Birleşik Devletler Merkez Bankası FED, geçtiğimiz günlerde iki ekonomistinin kripto paralardan bahsettiği bir röportaj yayınladı. Bu röportajda kripto paraların “güvenilmez” doğasına ve “mevcut ödeme yöntemleriyle rekabet edebilecek” bir potansiyele sahip olduklarına dikkat çekildi.
New York Fed Araştırma ve İstatistik Grubu’na mensup olan iki ekonomist Michael Lee ve Antonie Martin, finansal güven ve kripto para alanlarının temel kavramlarına ilişkin soruları yanıtlayarak görüşlerini bildirdiler.

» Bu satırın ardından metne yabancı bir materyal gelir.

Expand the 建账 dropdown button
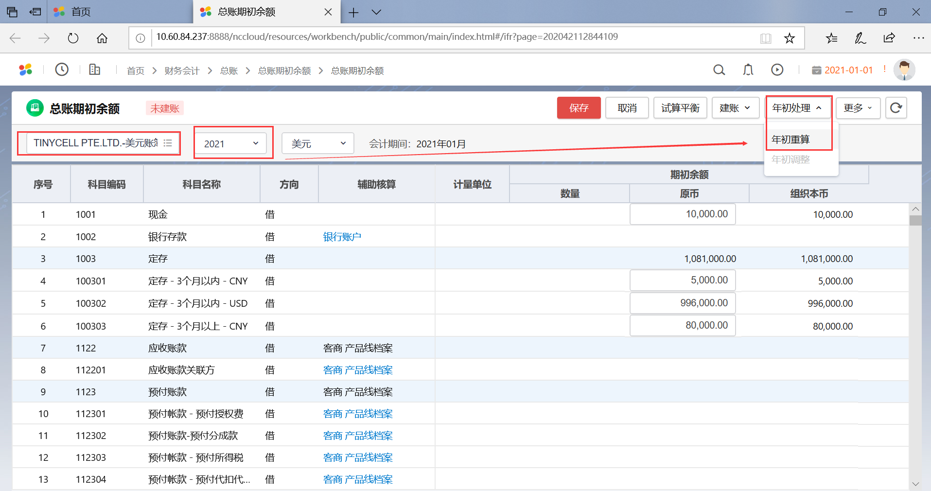This screenshot has height=491, width=931. [x=735, y=108]
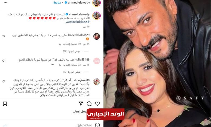Open the @yasminabdelaziz_ mention link
Image resolution: width=211 pixels, height=127 pixels.
point(77,22)
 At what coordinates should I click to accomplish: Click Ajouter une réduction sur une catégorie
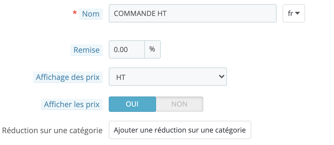[x=180, y=130]
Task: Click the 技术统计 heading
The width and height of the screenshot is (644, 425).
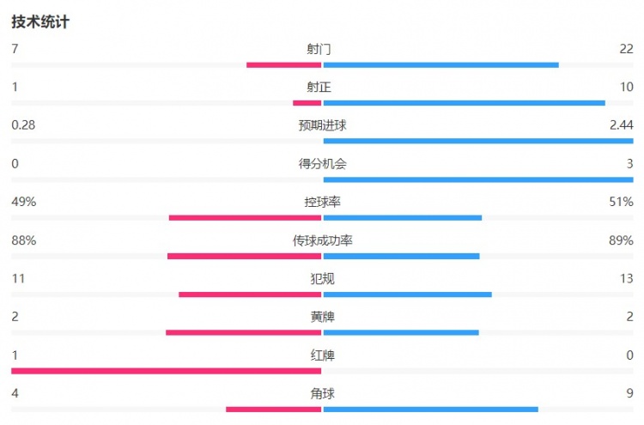Action: click(x=40, y=22)
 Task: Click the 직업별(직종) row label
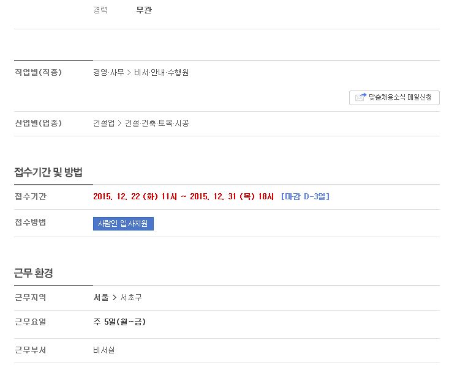39,72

Sanal para birimlerinin altın gibi “gerçek bir şeye dayanmadıkları” düşüncesine işaret eden Lee konuyla ilgili olarak şu açıklamaları yaptı:
“Sanal paraların fiziksel bir mala dayanmadıkları konusunda haklısınız ancak dolar ve birçok modern para birimi de öyle.”

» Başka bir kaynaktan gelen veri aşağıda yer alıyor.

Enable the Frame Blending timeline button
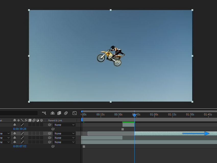 pyautogui.click(x=59, y=113)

Ayrıca Lee, bir para birimine duyulan güvenin o para biriminin değerini belirlediğini ve onu “kabul edilebilir bir değiş tokuş aracı” haline getirdiğini ifade etti. Ancak kripto paralar söz konusu olduğunda bu güvenin, bir devlet ya da kurum tarafından değil blockchain teknolojisi sayesinde sağlandığını ifadeleri ekledi.

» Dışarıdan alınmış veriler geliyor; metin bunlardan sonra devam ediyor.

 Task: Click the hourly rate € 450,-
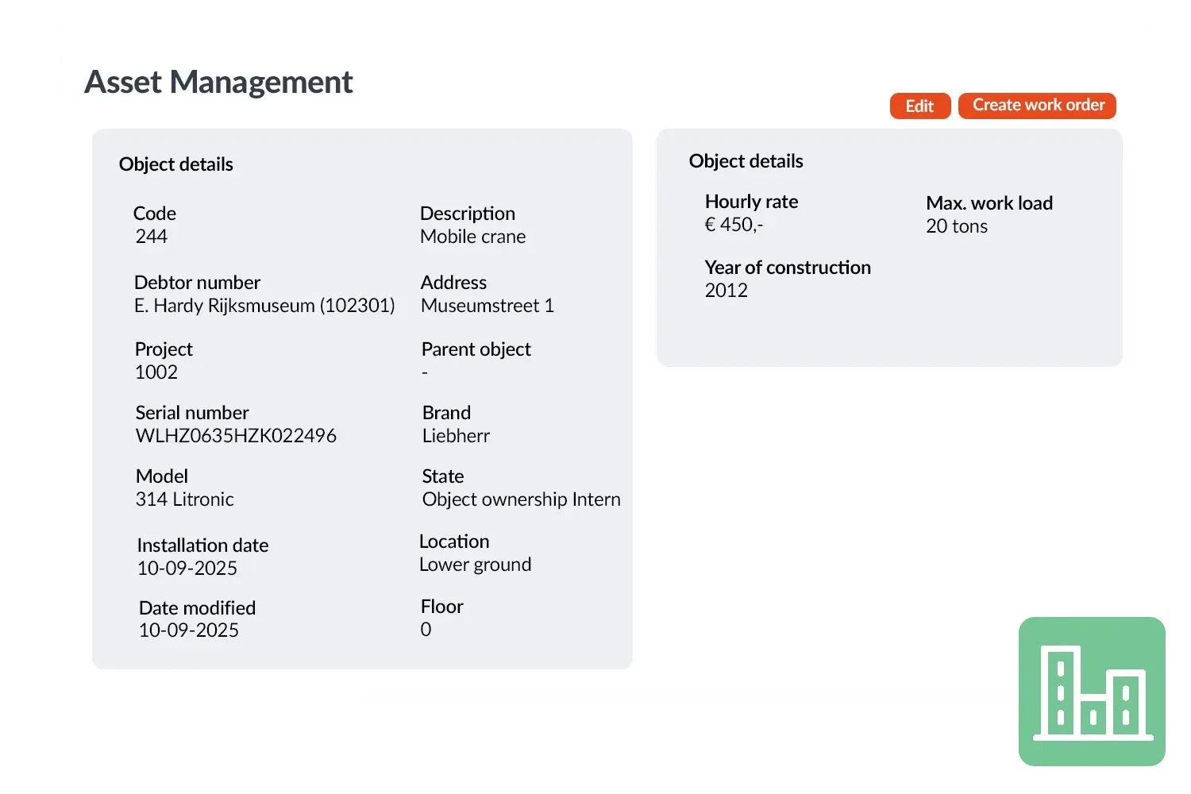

Paranın geleceği kriptolar mı?
Kripto paraların “paranın geleceği” haline gelip gelmeyeceği sorusuna cevap veren Martin bu konuda kuşkulara sahip olduğunu ifade etti. Ayrıca Martin kripto paraların görünüşte çözdüğü sorunun, “gelişmiş ekonomilerde” çözülmesi gereken bir sorun olmadığını da iddia etti.
Martin bu konuya ilişkin şu açıklamaları kaydetti:
“Kripto paralar güvenilir olamayan bir ortamda ödeme yapma sorununu çözüyor ancak bu sorunun çözülmesine ne kadar ihtiyaç duyulduğu net değil, en azından Birleşik Devletler’de ve diğer gelişmiş ekonomilerde durum böyle.”
Ayrıca Martin “elverişli olmama” ve “aşırı değişkenlik” gibi kripto paraların geniş kitlelerce bir para birimi olarak benimsenmesini engelleyen unsurlara da atıfta bulunarak şu açıklamaları yaptı:
“İnsanlar; ödeme gerçekleştirmek için finansal kuruluşlara, paranın değerini sürdürmek için ise merkez bankalarına güvenmeye meyillidirler.”
Öte yandan Lee röportaj esnasında, geleneksel finansal sisteme olan güven ile bitcoin’e olan ilgi arasında ters bir ilişki bulunduğunu dile getirdi. Yunanistan’da 2015 yılında yaşanan ekonomik kriz boyunca ağda gerçekleştirilen bitcoin işlemlerinin sayısı bir rekora imza atmıştı.
Yapılan röportajın sonuna eklenen bir sorumluluk reddi metni, ekonomistlerin düşüncelerinin kurumun düşüncesini yansıtmadığını açıklığa kavuşturdu.